Putting all the food they had from their vegetable delivery box and weekly shop on the counter, Sarah asked her two eldest to try and plan and cook dinners for the week using what they already had. They were pretty excited and straight away started saying they could make all sorts of dishes. ‘I said I wouldn’t be helping them, only advising if they had a question, and obviously all the hot pots and pans were for me to sort out,’ said Sarah. ‘They picked out the obvious meal of a roast dinner and gammon, egg, chips and peas. They had lots of other ideas.

‘A curry was one of them but I advised them to take each day as it came and see what they were left with after each meal. ‘On day one, they made gammon, egg, chips, peas and pineapple. On day two, my 11-year-old wanted to make a macaroni cheese dish but added broccoli, onion, bacon, and mushrooms. I was skeptical but it was lovely!’ Other meals they made included homemade pizza and chips and ratatouille (with the idea coming from watching the film). ‘The girls have said that the challenge taught them to really think about the amount of food they were using and that if you are creative enough you can pretty much make a meal from anything,’ Sarah explained.

‘It also taught them just how much work actually goes into a meal in general but also for a large family. ‘Each of the children are taking it in turns to cook and bake – the younger ones aged five and seven are in charge of cakes and puddings! – or doing things with me like washing, folding and washing up.’ Sarah has also been using ‘snack bags’ to help keep costs down and stop the kids snacking unnecessarily. Each day she packs each child a bag with a biscuit, fruit, crisps, and veg, and once it’s gone it’s gone. Her top tips are to use as much as you can of everything, ‘only buy what’s necessary.’ The family are even home growing vegetables, too.

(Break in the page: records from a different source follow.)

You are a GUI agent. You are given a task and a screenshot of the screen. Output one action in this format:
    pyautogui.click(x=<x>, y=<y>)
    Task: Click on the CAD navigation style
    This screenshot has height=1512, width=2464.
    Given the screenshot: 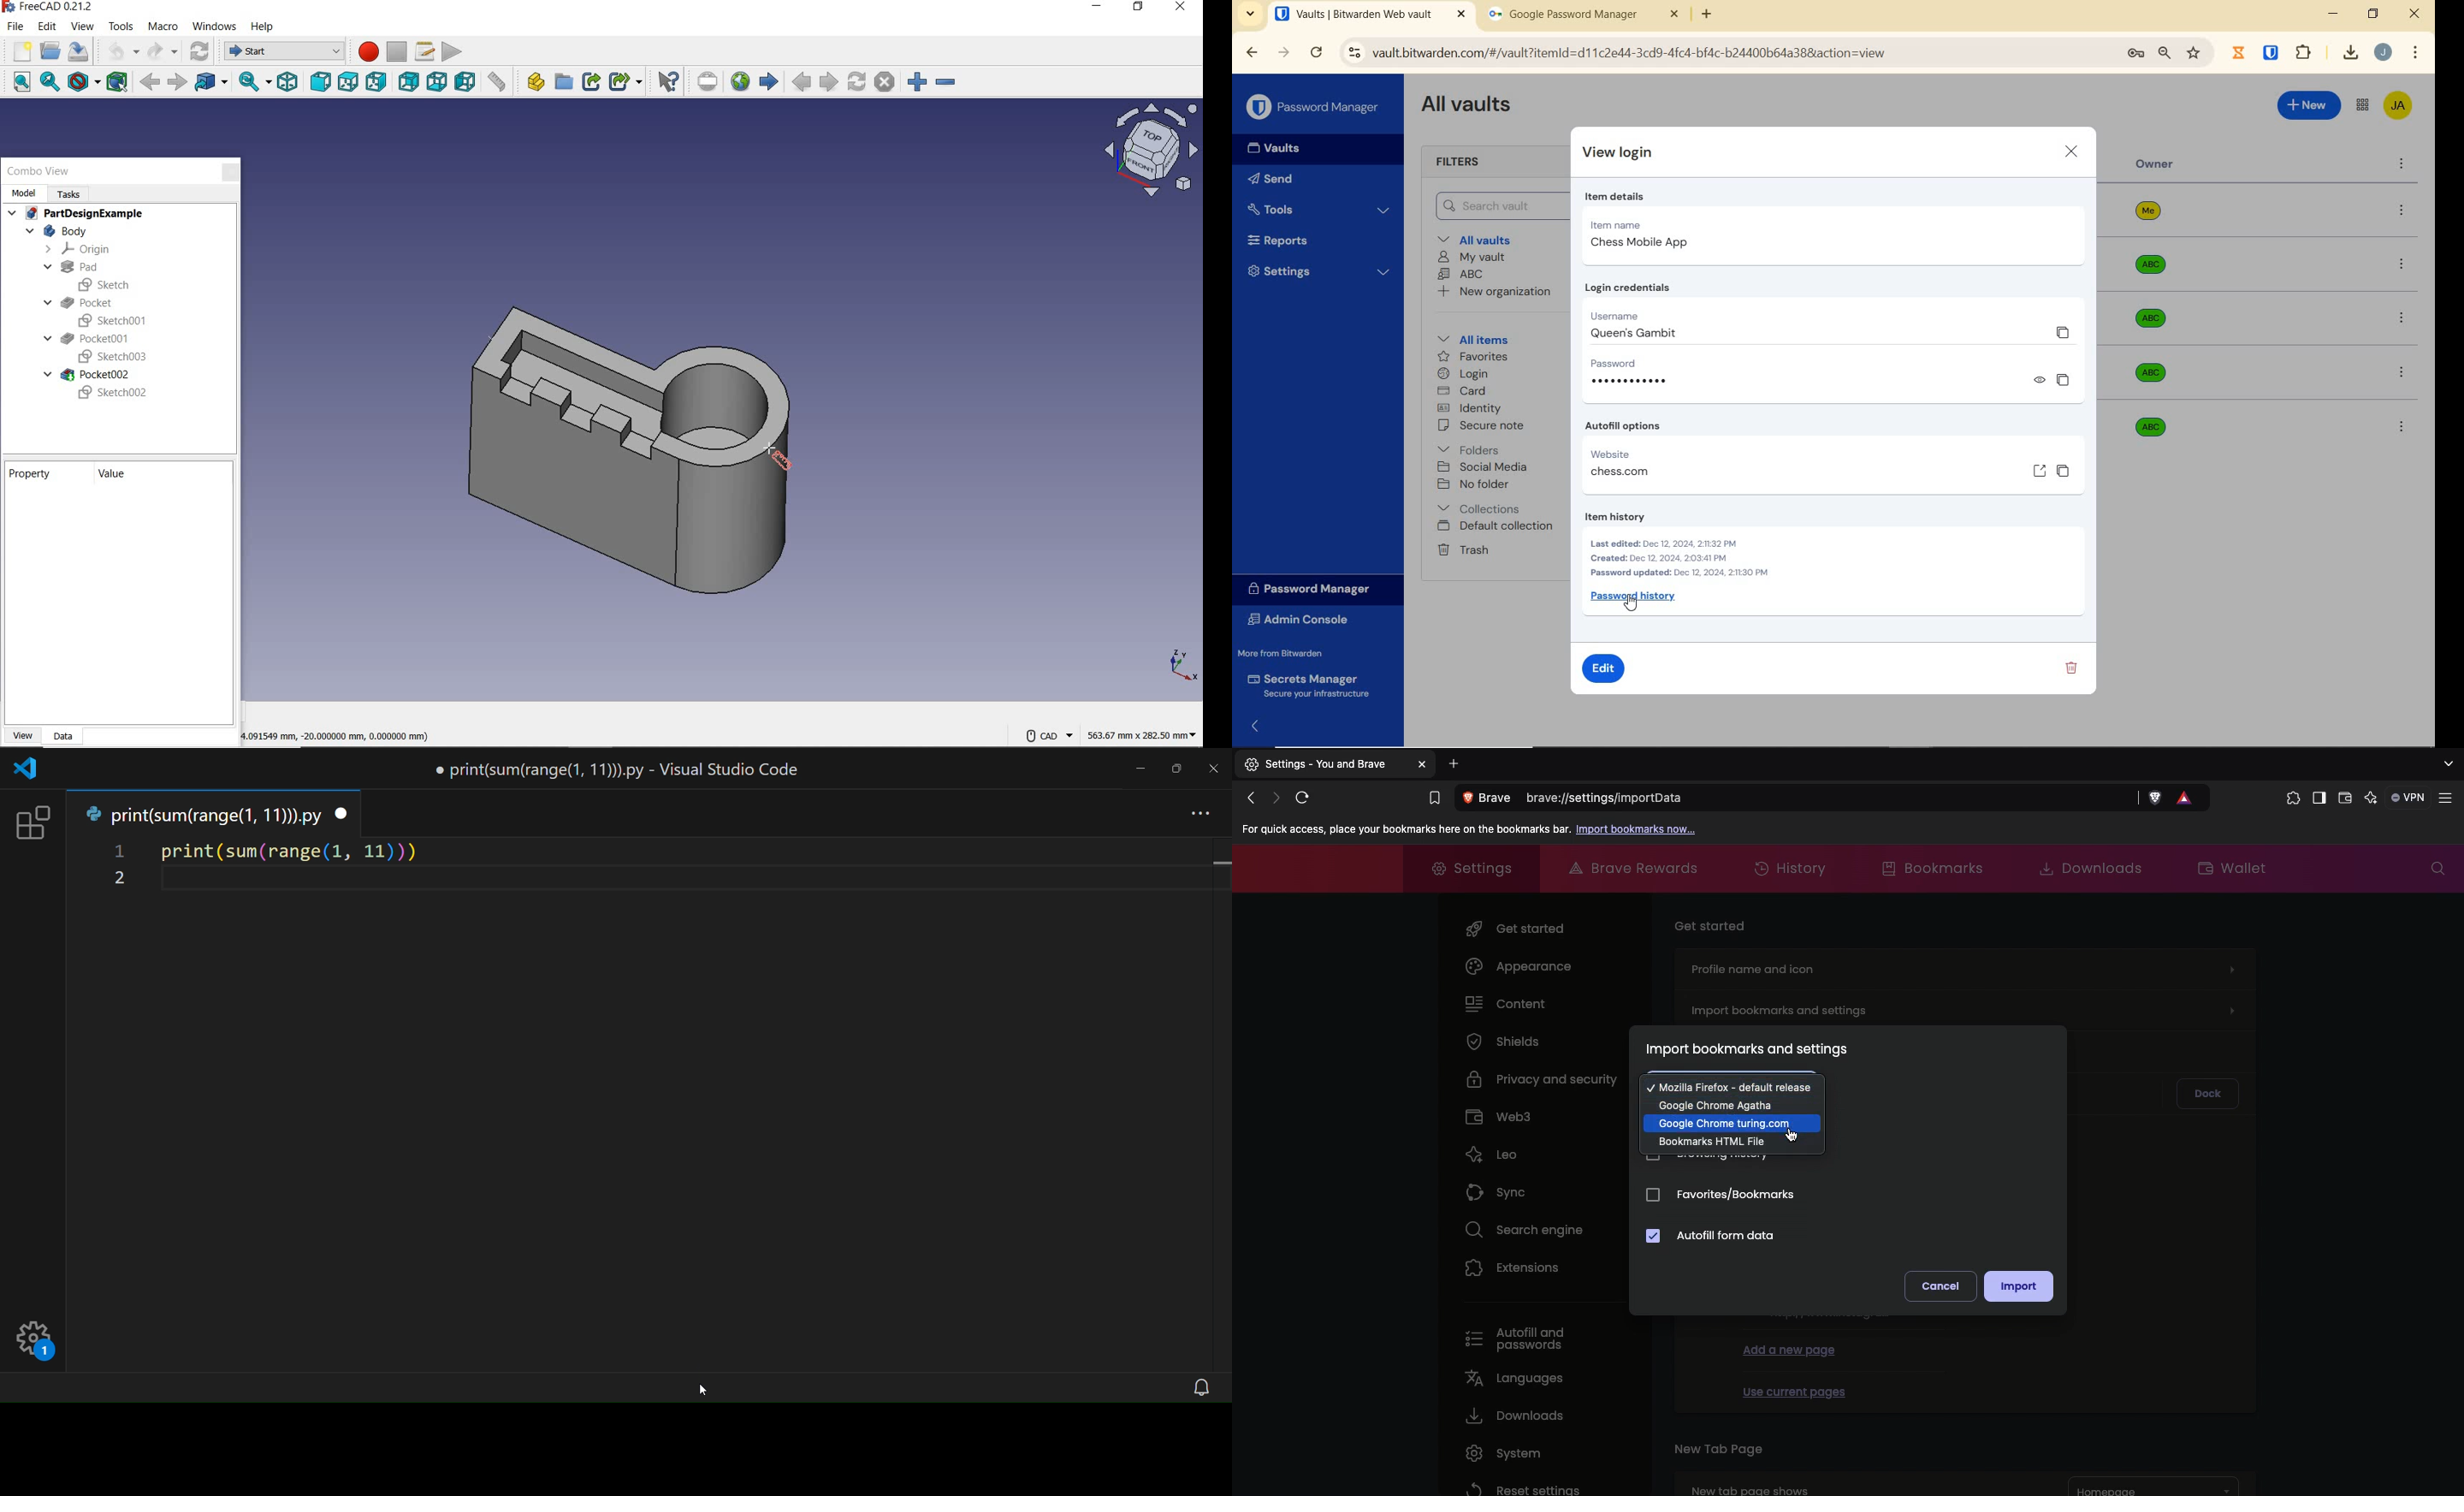 What is the action you would take?
    pyautogui.click(x=1049, y=735)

‘I’m planning on teaching the children how to make bread also so should the situation ever arise for them when they are older they can use the life skills they have been taught to be self-sufficient in a sad situation,’ said Sarah. She continued: ‘This challenge taught the girls that cooking doesn’t have to be a chore. It can be fun, it can be rewarding and gives a massive sense of achievement when the plates are cleared and people ask for more because they enjoy what has been made. ‘They are also aware now that nice meals don’t have to be expensive. ‘For us, it was great because it gave the girls a slice of independence but also brought us even closer as a family doing these activities together.’